一つ、道も白く乾いて、枯草がぽかぽかする。……芳《かんば》しい落葉の香のする日の影を、まともに吸って、くしゃみが出そうなのを獅噛面《しかみづら》で、
(鋳掛……錠前の直し。)
 すくッと立った電信柱に添って、片枝折れた松が一株、崖へのしかかって立っています、天幕張だろうが、掘立小屋だろうが、人さえ住んでいれば家業|冥利《みょうり》……
(鋳掛……錠前直し。)……
 と、天幕とその松のあります、ちょっと小高くなった築山《つきやま》てった下を……温泉場の屋根を黒く小さく下に見て、通りがかりに、じろり……」
 藤助は、ぎょろりとしながら、頬辺《ほっぺた》を平手で敲《たた》いて、
「この人相だ、お前さん、じろりとよりか言いようはねえてね、ト行《や》った時、はじめて見たのが湯女のその別嬪だ。
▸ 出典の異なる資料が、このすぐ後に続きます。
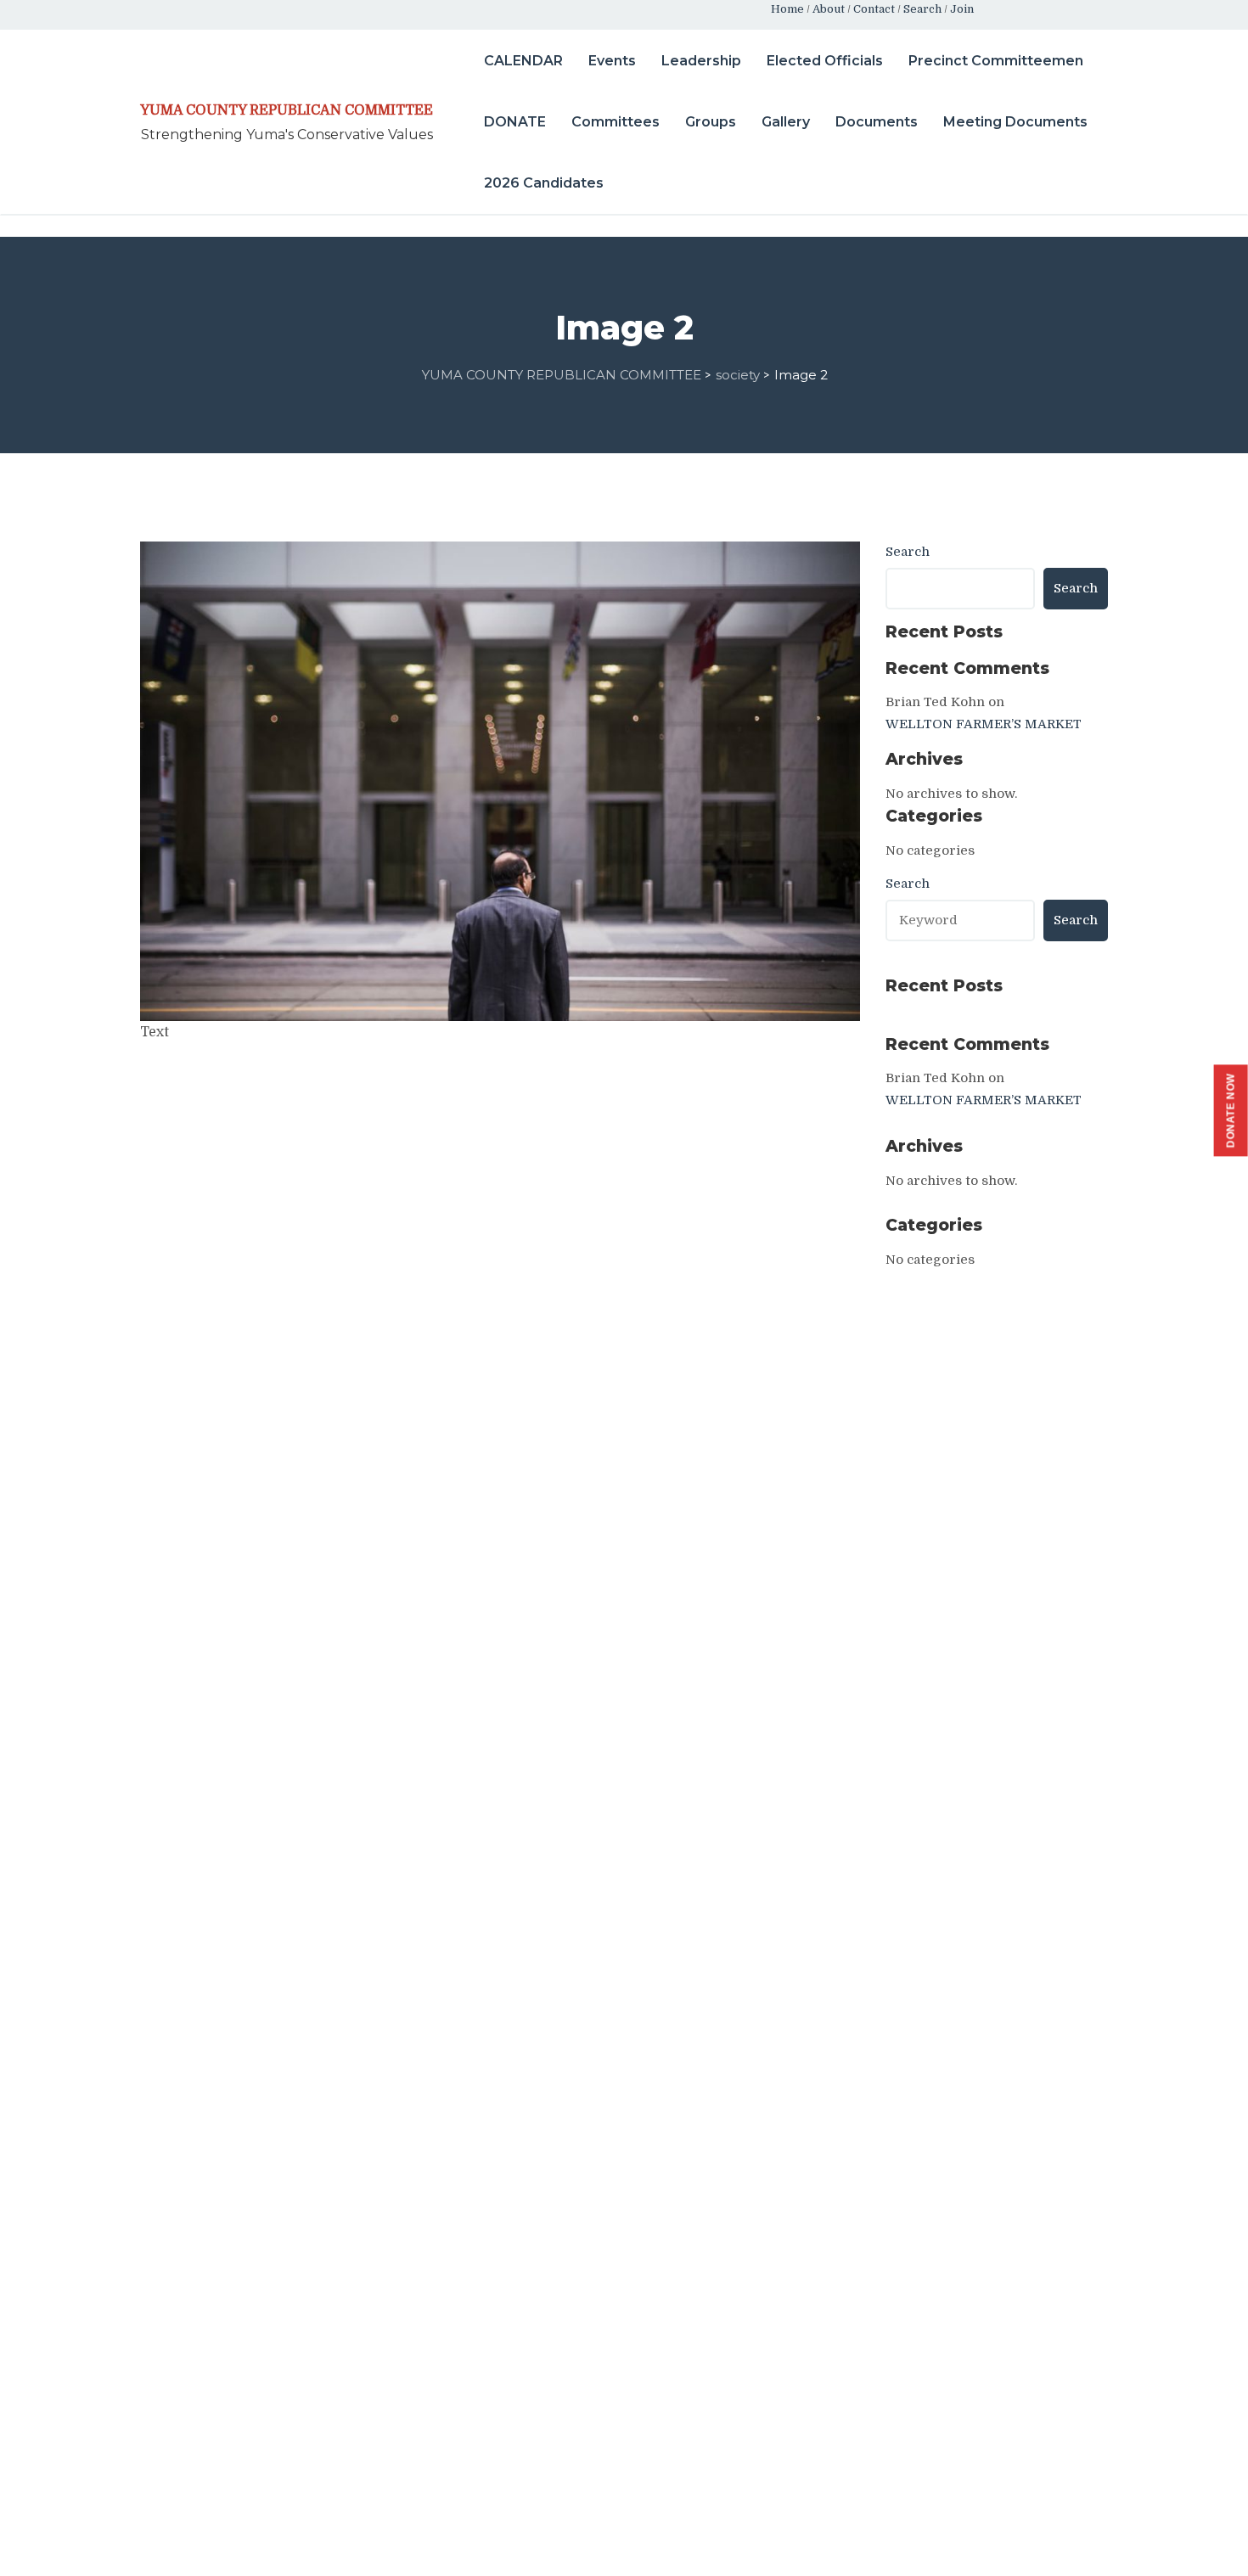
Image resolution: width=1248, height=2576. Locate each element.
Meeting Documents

お道さんは、半襟の掛った縞の着ものに、前垂掛《まえだれがけ》、昼夜帯、若い世話女房といった形で、その髪のいい、垢抜《あかぬけ》のした白い顔を、神妙に俯向《うつむ》いて、麁末《そまつ》な椅子に掛けて、卓子《テエブル》に凭掛《よりかか》って、足袋を繕っていましたよ、紺足袋を……
(鋳掛……錠前の直し。)……
 ちょっと顔を上げて見ましたっけ。直《すぐ》に、じっと足袋を刺すだて。
 動いただけになお活《い》きて、光沢《つや》を持った、きめの細《こまか》な襟脚の好《よ》さなんと言っちゃねえ。……通り切れるもんじゃあねえてね、お前さん、雲だか、風だか、ふらふらと野道山道宿なしの身のほまちだ。
 一言《ひとこと》ぐらい口を利いて、渋茶の一杯も、あのお手からと思いましたがね、ぎょっとしたのは半分焦げたなりで天幕の端に真直《まっすぐ》に立った看板だ。電信局としてある……
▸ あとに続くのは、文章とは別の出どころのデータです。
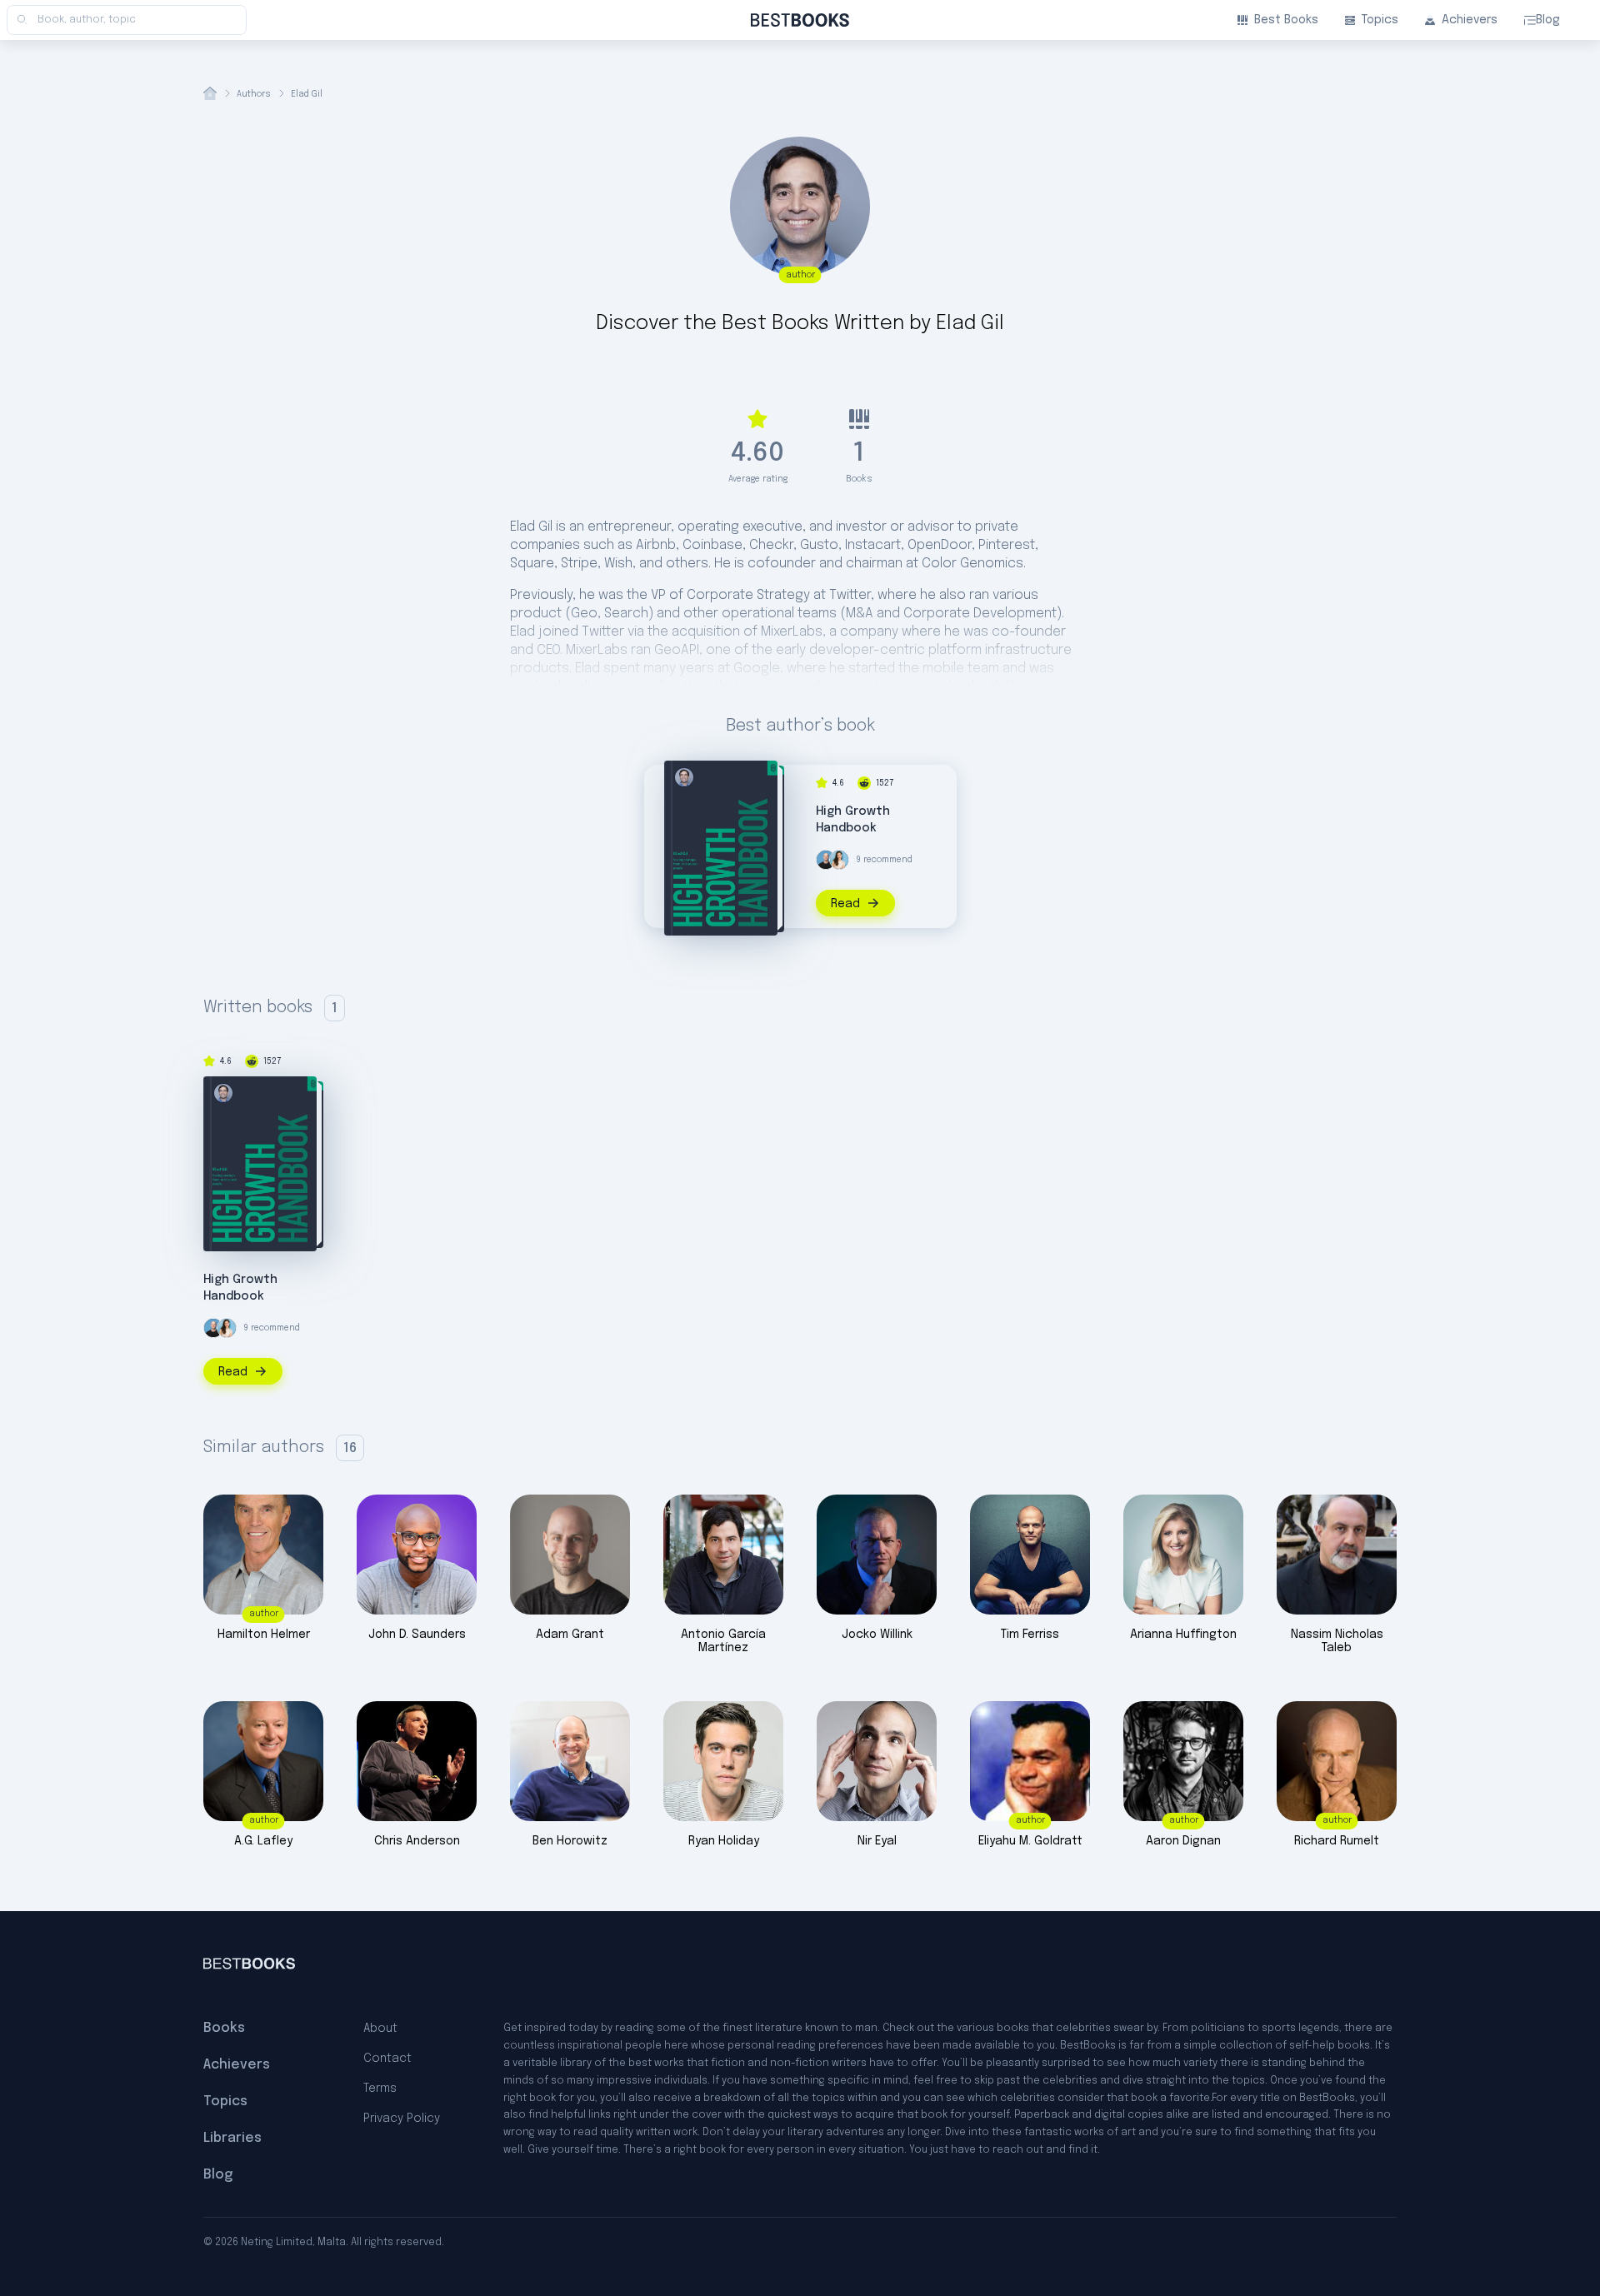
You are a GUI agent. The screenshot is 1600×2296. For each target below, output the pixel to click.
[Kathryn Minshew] (839, 860)
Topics (1380, 20)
 茶屋小屋、出茶屋の姉《ねえ》さんじゃあねえ。風俗《なりふり》はこの目で確《たしか》に睨《にら》んだが……おやおや、お役人の奥様かい。……郵便局員の御夫人かな。
 これが旦那方だと仔細《しさい》ねえ。湯茶の無心も雑作はねえ。西行法師なら歌をよみかける処だが、山家めぐりの鋳掛屋じゃあ道を聞くのも跋《ばつ》が変だ。
 ところで、椅子はまだ二三脚、何だか、こちとらにゃ分らねえが、ぴかぴか機械を据附けた卓子《テエブル》がもう一台。向ってきちんと椅子が置いてあるが、役人らしいのは影も見えねえ。